La aprobación del TLCAN —junto con otras medidas de la era Clinton como la derogación de la ley Glass-Steagall, una medida de la era de la Depresión que regulaba los bancos, y la concesión permanente del estatus de nación más favorecida a China, que permitió que ese país entrara en la Organización Mundial del Comercio y, en última instancia, le costó a Estados Unidos casi cuatro millones de puestos de trabajo— señaló el alejamiento del Partido Demócrata de sus raíces obreras y del New Deal. Esta desvinculación se vio agravada por el daño que el TLCAN causó a los sindicatos. En 1996, Kate Bronfenbrenner, directora de investigación sobre educación laboral de la Universidad de Cornell, realizó un estudio para la Comisión para la Cooperación Laboral en América del Norte, en el que descubrió que, tras la aprobación del TLCAN, casi el 50 por ciento de las campañas de sindicalización fueron respondidas con amenazas de deslocalización al extranjero, y que se triplicó la tasa de cierre de fábricas tras la certificación de un sindicato.

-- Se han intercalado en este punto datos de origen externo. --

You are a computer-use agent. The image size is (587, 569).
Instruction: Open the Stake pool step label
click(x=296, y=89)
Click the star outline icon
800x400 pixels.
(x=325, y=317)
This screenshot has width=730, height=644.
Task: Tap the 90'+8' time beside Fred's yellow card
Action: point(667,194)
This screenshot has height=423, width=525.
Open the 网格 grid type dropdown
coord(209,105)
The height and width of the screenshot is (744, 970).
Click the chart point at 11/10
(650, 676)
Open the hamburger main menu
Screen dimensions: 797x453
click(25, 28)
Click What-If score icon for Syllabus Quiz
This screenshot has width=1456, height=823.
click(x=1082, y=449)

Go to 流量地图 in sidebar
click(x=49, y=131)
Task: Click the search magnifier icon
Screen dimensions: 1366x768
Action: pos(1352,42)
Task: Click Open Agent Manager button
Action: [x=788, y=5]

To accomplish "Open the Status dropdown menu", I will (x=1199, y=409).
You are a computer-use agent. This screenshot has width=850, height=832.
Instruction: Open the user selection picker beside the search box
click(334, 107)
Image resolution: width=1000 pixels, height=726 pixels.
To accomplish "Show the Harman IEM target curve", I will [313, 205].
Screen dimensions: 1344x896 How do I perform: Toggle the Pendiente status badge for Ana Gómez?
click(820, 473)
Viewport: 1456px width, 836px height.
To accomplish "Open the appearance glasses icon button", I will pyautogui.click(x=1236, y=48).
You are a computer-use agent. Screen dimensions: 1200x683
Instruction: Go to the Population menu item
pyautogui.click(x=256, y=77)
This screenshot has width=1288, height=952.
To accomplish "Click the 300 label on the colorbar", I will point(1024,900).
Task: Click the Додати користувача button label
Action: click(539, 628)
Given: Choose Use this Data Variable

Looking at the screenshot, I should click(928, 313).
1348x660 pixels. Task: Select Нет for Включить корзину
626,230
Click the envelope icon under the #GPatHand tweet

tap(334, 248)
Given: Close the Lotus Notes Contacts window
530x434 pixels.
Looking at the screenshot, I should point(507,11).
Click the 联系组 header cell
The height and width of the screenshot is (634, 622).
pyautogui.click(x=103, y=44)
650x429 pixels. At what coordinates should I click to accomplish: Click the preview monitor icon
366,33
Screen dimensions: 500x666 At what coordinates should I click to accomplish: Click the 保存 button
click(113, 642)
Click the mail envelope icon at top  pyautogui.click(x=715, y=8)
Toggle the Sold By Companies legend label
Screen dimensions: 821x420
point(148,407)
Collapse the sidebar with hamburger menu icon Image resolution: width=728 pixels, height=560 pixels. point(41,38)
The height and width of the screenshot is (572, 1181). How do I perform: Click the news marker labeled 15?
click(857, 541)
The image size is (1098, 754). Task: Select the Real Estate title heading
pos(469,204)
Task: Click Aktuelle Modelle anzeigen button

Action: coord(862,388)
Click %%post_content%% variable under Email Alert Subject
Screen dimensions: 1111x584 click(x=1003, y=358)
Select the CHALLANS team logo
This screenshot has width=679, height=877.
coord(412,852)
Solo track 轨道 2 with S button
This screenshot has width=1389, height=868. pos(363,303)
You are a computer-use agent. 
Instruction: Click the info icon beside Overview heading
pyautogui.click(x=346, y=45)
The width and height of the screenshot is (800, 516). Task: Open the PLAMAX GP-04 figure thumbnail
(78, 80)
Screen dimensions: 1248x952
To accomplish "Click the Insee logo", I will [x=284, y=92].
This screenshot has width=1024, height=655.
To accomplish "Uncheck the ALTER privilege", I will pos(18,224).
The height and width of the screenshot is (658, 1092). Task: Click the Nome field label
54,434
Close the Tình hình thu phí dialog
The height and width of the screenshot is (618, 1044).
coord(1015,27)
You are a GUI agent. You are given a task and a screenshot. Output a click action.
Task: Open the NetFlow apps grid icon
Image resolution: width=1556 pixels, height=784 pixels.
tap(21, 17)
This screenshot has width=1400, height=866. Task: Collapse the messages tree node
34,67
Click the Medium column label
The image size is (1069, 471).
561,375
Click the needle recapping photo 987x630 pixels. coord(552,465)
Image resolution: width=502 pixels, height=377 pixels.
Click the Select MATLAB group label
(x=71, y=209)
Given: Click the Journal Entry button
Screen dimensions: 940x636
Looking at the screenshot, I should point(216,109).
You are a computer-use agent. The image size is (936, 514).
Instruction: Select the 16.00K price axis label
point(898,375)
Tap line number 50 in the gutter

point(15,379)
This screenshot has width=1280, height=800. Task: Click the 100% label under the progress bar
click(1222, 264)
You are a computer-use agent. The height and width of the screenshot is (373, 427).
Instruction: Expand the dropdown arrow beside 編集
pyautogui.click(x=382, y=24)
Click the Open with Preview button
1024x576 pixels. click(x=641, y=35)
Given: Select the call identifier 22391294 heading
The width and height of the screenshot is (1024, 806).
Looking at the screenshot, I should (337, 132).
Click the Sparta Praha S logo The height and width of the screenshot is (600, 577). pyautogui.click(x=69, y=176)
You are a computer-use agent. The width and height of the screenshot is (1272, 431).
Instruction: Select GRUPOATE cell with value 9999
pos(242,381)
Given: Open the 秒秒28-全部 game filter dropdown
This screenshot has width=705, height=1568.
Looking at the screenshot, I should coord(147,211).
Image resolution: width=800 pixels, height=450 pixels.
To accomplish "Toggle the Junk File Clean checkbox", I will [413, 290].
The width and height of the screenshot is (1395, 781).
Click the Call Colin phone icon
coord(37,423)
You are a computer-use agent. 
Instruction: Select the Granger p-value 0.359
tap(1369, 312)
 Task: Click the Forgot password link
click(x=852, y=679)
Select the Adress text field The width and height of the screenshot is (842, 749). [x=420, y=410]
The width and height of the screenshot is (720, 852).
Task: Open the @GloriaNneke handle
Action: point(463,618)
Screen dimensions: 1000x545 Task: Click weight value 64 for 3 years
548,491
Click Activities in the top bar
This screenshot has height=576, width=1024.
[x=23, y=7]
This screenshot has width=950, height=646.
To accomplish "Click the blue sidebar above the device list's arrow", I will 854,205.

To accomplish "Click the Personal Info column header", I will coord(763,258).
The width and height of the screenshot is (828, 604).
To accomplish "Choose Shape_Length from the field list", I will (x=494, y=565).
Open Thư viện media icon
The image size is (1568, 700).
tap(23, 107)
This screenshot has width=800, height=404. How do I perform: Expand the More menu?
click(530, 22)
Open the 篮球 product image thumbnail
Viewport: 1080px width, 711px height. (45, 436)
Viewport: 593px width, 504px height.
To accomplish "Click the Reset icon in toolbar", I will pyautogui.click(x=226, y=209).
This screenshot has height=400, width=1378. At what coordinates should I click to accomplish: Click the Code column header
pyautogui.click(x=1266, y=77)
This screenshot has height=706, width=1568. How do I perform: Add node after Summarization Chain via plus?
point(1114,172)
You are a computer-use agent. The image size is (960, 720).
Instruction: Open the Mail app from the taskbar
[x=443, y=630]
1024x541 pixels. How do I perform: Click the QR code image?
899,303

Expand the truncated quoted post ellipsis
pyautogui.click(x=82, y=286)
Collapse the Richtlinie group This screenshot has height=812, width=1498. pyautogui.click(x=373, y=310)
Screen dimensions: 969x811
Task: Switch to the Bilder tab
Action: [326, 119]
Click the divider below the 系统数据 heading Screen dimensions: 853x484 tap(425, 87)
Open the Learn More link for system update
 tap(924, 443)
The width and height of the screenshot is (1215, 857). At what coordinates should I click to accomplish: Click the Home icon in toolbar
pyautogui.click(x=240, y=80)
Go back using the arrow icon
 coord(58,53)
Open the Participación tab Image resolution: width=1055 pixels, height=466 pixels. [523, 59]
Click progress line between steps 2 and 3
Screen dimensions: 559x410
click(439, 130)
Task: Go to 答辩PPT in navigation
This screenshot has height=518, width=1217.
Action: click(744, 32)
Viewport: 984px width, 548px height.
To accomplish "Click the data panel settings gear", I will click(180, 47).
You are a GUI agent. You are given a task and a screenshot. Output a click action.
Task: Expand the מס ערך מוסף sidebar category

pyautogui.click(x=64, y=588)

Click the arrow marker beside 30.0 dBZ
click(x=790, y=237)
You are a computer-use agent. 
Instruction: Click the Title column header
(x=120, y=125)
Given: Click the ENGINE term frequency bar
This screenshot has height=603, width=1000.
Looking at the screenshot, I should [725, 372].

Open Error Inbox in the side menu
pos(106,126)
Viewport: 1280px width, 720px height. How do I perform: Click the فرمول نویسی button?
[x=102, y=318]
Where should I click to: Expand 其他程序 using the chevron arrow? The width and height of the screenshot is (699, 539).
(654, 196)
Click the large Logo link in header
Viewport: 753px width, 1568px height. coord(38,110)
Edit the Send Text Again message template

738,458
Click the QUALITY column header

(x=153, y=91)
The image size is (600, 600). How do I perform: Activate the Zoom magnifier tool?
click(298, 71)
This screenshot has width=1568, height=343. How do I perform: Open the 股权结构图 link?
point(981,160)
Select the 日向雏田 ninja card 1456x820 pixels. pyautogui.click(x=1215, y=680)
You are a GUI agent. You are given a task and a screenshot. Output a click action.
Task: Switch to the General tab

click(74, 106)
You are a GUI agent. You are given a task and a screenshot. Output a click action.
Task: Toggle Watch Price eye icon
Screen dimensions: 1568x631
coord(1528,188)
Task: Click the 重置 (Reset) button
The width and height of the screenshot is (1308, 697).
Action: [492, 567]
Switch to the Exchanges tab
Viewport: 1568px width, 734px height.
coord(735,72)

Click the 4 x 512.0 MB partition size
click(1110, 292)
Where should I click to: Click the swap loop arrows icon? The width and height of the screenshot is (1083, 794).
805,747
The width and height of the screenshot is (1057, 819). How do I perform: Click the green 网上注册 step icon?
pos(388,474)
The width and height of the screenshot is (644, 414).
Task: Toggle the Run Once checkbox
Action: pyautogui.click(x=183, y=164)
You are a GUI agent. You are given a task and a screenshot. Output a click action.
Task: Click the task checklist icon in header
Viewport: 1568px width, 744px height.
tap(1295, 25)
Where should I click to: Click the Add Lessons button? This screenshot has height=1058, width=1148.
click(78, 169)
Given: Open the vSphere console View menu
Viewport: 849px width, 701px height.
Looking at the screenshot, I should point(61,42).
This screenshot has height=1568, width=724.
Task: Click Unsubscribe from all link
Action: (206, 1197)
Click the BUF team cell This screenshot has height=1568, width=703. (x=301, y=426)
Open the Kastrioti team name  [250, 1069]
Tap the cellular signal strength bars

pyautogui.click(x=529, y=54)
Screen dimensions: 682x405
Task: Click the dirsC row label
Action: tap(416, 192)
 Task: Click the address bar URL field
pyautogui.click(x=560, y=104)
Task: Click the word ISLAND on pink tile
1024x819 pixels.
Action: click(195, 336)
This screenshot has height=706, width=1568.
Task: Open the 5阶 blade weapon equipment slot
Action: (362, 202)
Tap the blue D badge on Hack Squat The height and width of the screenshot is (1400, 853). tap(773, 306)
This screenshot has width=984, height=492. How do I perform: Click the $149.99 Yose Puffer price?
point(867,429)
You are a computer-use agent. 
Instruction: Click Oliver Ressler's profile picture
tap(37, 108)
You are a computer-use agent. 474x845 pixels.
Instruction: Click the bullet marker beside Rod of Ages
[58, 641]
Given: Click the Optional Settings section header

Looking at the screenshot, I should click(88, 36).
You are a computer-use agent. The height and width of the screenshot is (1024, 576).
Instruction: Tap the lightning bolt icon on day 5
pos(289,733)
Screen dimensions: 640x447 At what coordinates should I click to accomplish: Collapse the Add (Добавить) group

“El mayor impacto del TLCAN es la amenaza de traslado”, afirma Bronfenbrenner. “El efecto de la amenaza es incluso mayor que los traslados reales. Impide que los trabajadores exijan un salario justo; empuja a los gobiernos locales a renunciar a las leyes de zonificación y a las normativas medioambientales para lograr que las empresas se queden”. Tras el TLCAN, más del 70 por ciento de las industrias que pudieron trasladar sus operaciones amenazaron con cerrar. En ocasiones, las empresas hacían circular volantes en los que aparecían puertas cerradas o mapas con flechas hacia México. “La sanción de la Junta Nacional de Relaciones Laborales fue una publicación que decía: no vuelvan a hacer eso”, dijo. “Por supuesto, eso no los detuvo. Siguió aumentando”.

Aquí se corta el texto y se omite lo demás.